Les Français gardent une forte attache à leur droit aux cinq semaines de congés payés. Pourtant, une étude menée par Verian pour Airbnb révèle que 20 % d’entre eux ne profitent pas de l’intégralité de leurs jours de repos. Ce constat attire l’attention sur une proposition de loi présentée par le député LR Éric Pauget, qui souhaite autoriser la monétisation de ces jours non utilisés.
Avec l’été à l’horizon, cette étude met en lumière un paradoxe : bien que les congés soient perçus comme un acquis social fondamental, de nombreux salariés, surtout parmi les jeunes de 18 à 30 ans, évoquent des difficultés à prélever leurs jours. En effet, près de 45 % de cette tranche d’âge reconnaissent rencontrer des obstacles dans la prise de vacances, souvent poussés par des raisons financières ou des contraintes professionnelles.

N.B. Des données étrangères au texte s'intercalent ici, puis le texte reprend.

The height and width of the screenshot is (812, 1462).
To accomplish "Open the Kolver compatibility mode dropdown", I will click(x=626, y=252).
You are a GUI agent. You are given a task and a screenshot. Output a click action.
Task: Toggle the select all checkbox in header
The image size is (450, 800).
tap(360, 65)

Pourtant, il est essentiel de noter que près d'un quart des personnes interrogées affirment ne pas avoir les moyens de partir, préférant travailler. D’autres repoussent leur départ par crainte d’imprévu ou de responsabilités au travail, ce qui renforce l'idée d’une réforme urgente.

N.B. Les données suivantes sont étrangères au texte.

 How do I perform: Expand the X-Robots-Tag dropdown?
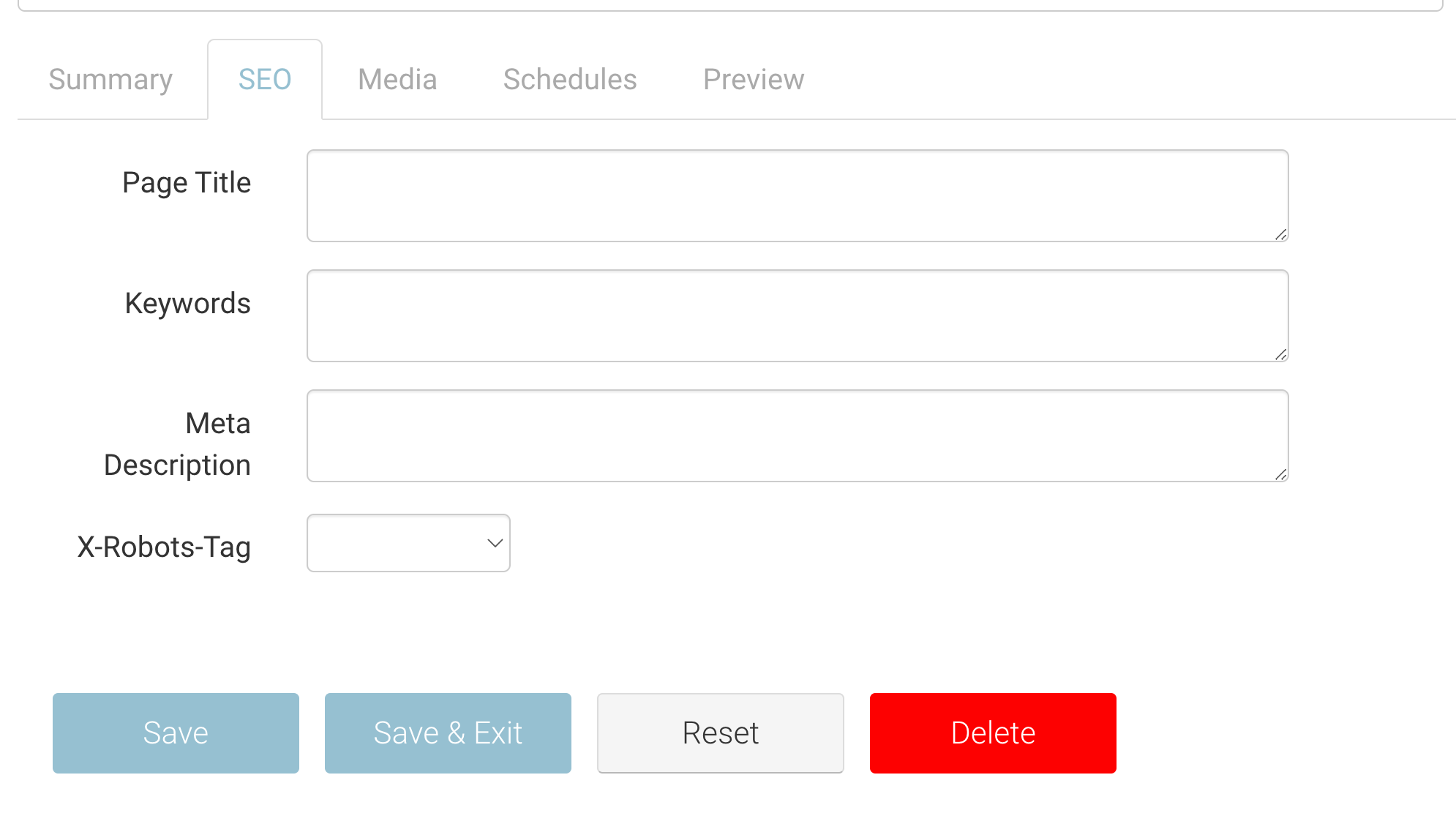(408, 543)
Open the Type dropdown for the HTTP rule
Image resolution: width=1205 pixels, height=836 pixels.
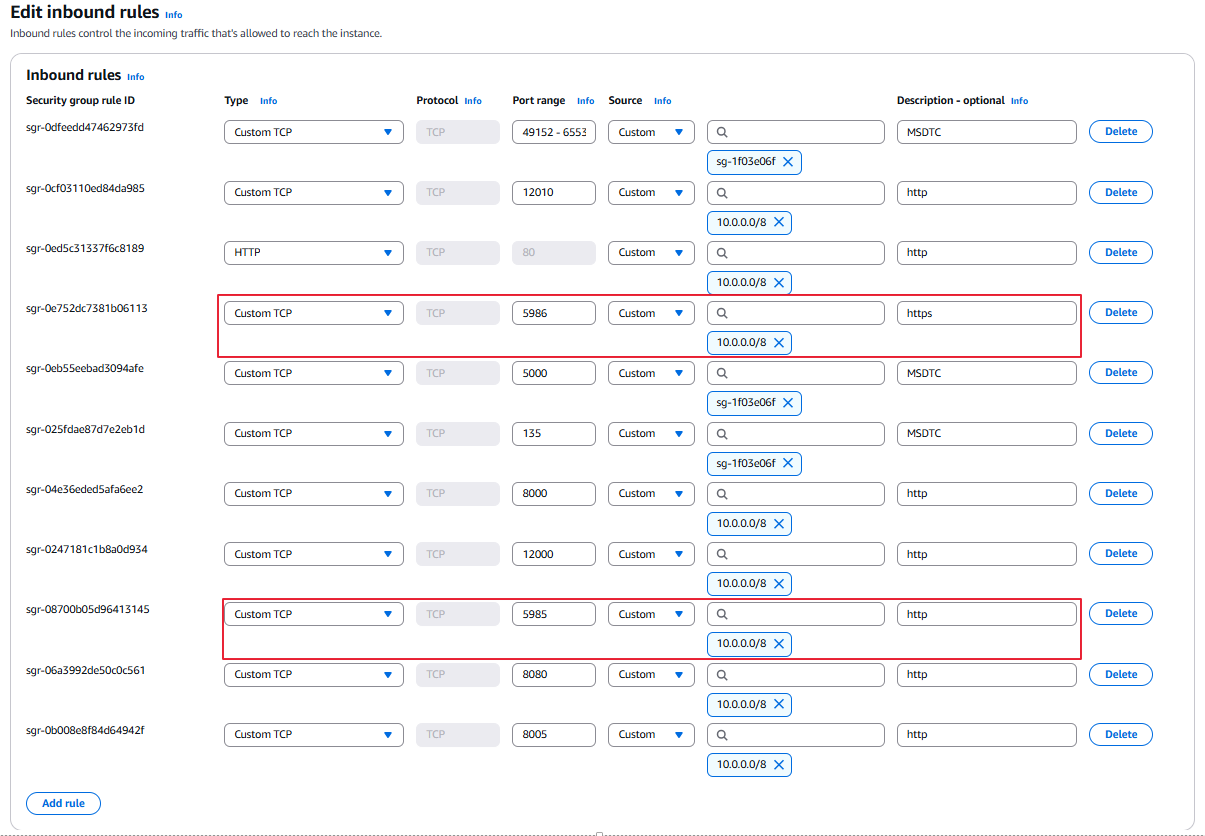click(313, 253)
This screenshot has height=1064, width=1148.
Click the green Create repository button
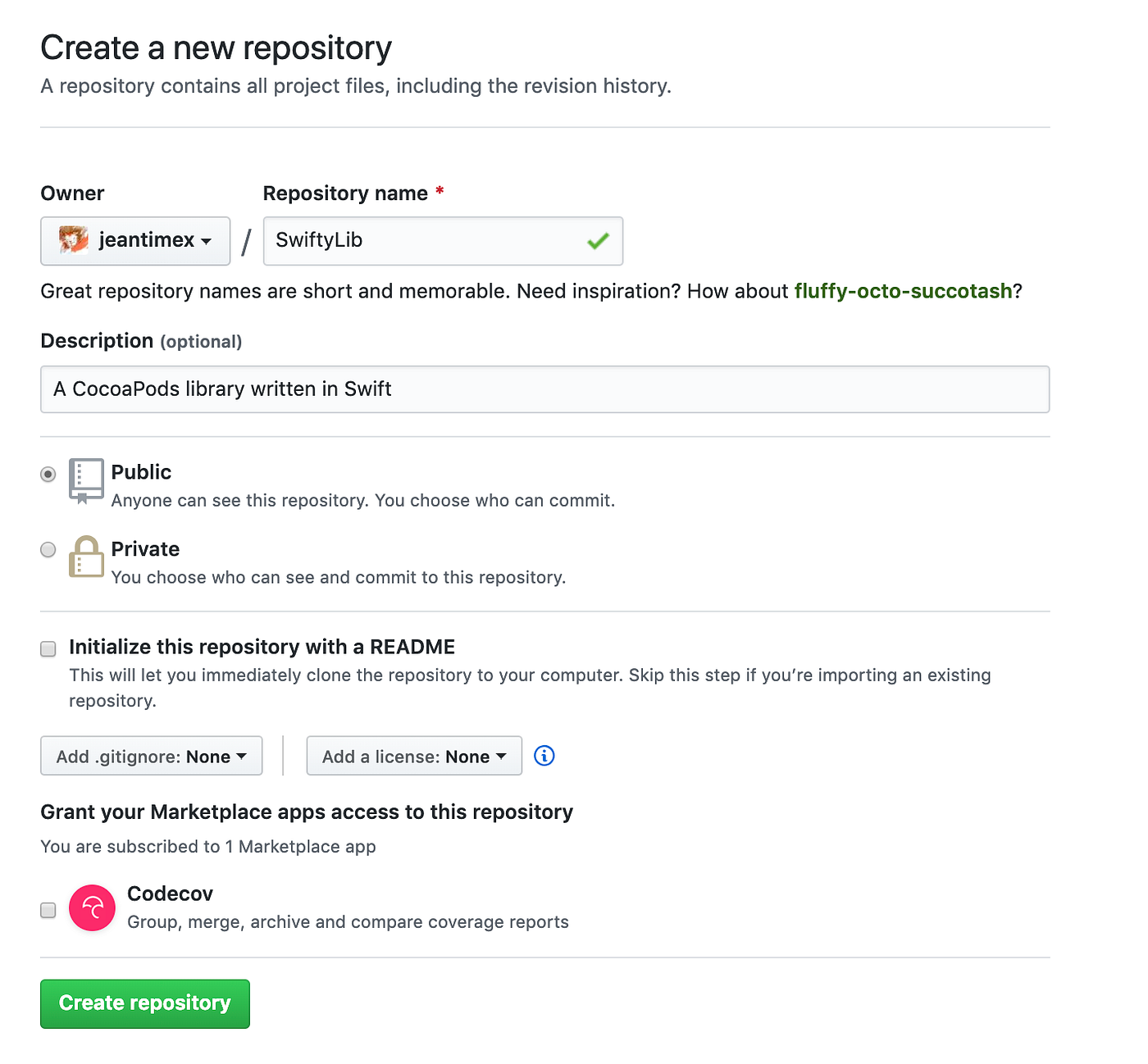[x=144, y=1003]
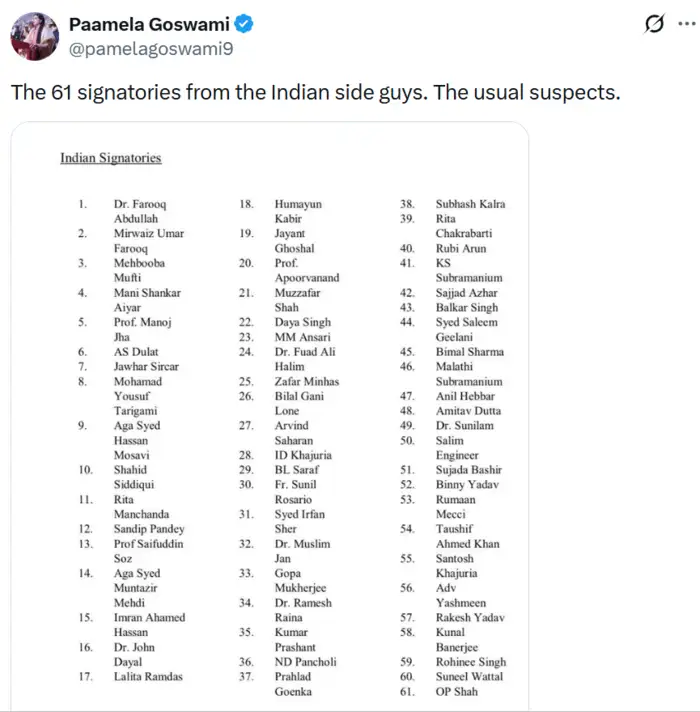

Une réforme pour plus de flexibilité
Confronté à ce dilemme, Éric Pauget avance que sa proposition, qui nécessiterait un accord entre l’employeur et le salarié, permettrait non seulement d’éviter la perte de jours de congé, mais aussi d’améliorer le pouvoir d'achat des travailleurs. Selon ses propos relayés par RTL, environ 20 à 30 % des salariés ne bénéficient pas de leur droit aux congés payés chaque année.
Cependant, cette mesure suscite des débats. Marylise Léon, secrétaire générale de la CFDT, qualifie l’initiative de "scandaleuse" sur BFM Business, argumentant que cette décision risque d'aggraver des problèmes de santé et de conditions de travail déjà préoccupants.
Le ministre du Travail, quant à lui, souhaite renvoyer la discussion vers un dialogue social. Sur France 2, Jean-Pierre Farandou a affirmé l'importance d'un consensus entre partenaires sociaux avant toute avancée sur cette législation.
Un précédent historique
Cette proposition de transformation des congés non pris en salaire n'est pas sans précédent. En 2025, Astrid Panosyan-Bouvet, alors ministre du Travail, avait également suggéré la possibilité de monétiser la cinquième semaine de congés payés, ce qui avait alors suscité de vives réactions de la part des syndicats.